Le modèle hiérarchique traditionnel produit donc, non pas de l’adaptabilité, mais de la stabilité. C’est la raison pour laquelle il comporte un second volet que l’on nomme couramment aujourd’hui conduite du changement. Quand l’organisation que l’on s’est employé à stabiliser n’est plus suffisamment congruente avec son environnement, il faut en changer, c’est-à-dire passer d’un état organisationnel A à un autre état organisationnel B à travers un processus C dit de conduite du changement.
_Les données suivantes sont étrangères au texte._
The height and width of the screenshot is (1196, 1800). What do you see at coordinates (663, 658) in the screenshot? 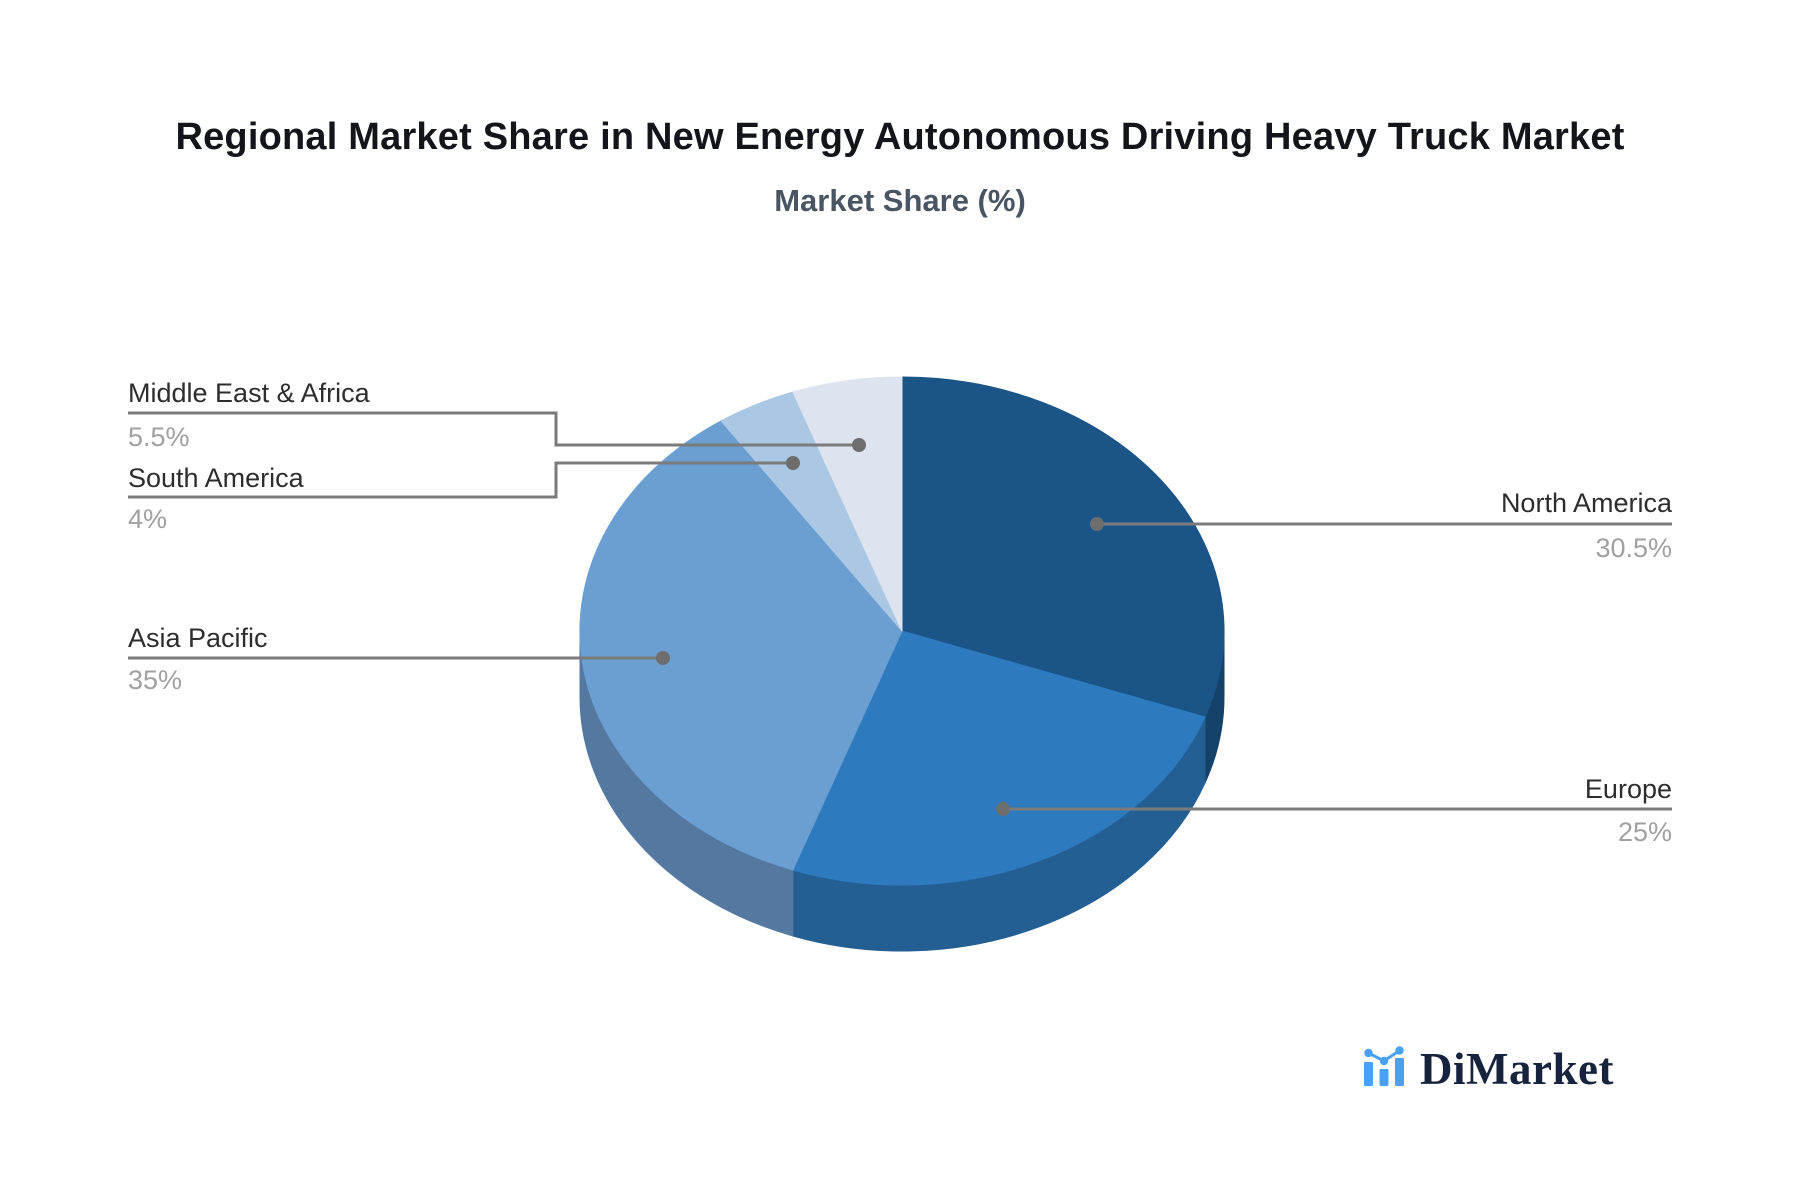
I see `leader-dot-asia-pacific` at bounding box center [663, 658].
Changer, c’est déstabiliser puis re-stabiliser

Kurt Lewin, père de la psychologie sociale et de la dynamique des groupes, nous invite à penser le changement comme un processus composé de trois moments :

  • Le dégel qui constitue la prise de conscience de la nécessité et/ou de l’intérêt de changer ;
  • Le mouvement qui vise le passage de A en B ;
  • La cristallisation qui consiste à pérenniser les comportements pour éviter de revenir au point de départ.

Dans son acceptation classique au moins, changer consiste ainsi à déstabiliser une organisation, en concevoir une autre plus congruente avec les caractéristiques de l’environnement, puis la re-stabiliser. On a donc à conduire le changement parce qu’on a au préalable, à travers la mise en œuvre des principes du modèle hiérarchique traditionnel, produit de la stabilité. Et plus on a réussi, c’est-à-dire plus la stabilité est importante, plus la conduite du changement sera difficile et compliquée.

La stabilité la règle, le changement l’exception

La conduite du changement, qui constitue le second volet du modèle hiérarchique traditionnel, est absente de sa conception originelle. Pourquoi ? Tout simplement parce que, au début du XXième siècle, les environnements étaient suffisamment stables pour que les organisations n’aient pas à changer pendant plusieurs décennies. Du coup, le changement ne figurait pas au registre des problèmes que le management devait résoudre.

Ce second volet apparaît seulement quand les environnements devenant plus turbulents le rythme des changements à conduire s’accélère. Le changement devient alors suffisamment fréquent pour que l’entreprise se préoccupe de développer un corps de savoirs et de savoir-faire spécifiques pour le conduire dans les conditions requises par leur univers concurrentiel. Un quatrième larron, Kurt Lewin, vient alors compléter la bande des trois pères fondateurs (Henri Fayol, Frederick Taylor et Max Weber) du modèle hiérarchique traditionnel.

L’adaptabilité la règle, la reproduction l’exception

Il semble que, dans certains secteurs au moins, nous ayons franchi un cap important : la fréquence du changement (l’espace de temps qui sépare deux modifications de l’environnement nécessitant un changement d’organisation) devient plus courte que la durée du changement (le temps qu’il faut à l’organisation pour changer). On ne peut donc plus appréhender le changement comme le passage d’un état stable à un autre état stable. Sinon on n’a pas fini de changer, c’est-à-dire de re-stabiliser l’organisation, qu’il faut à nouveau changer.

Ce phénomène fait dire à certains que le changement est devenu permanent. Mais il devrait surtout signer l’arrêt de mort du modèle hiérarchique traditionnel et nous inviter à penser une alternative centrée non pas sur la stabilité, mais sur l’adaptabilité. Ce qui rend le modèle hiérarchique traditionnel obsolète, c’est moins le fonctionnement qu’il produit, que son incapacité à changer dans des délais compatibles avec les règles du jeu concurrentiel.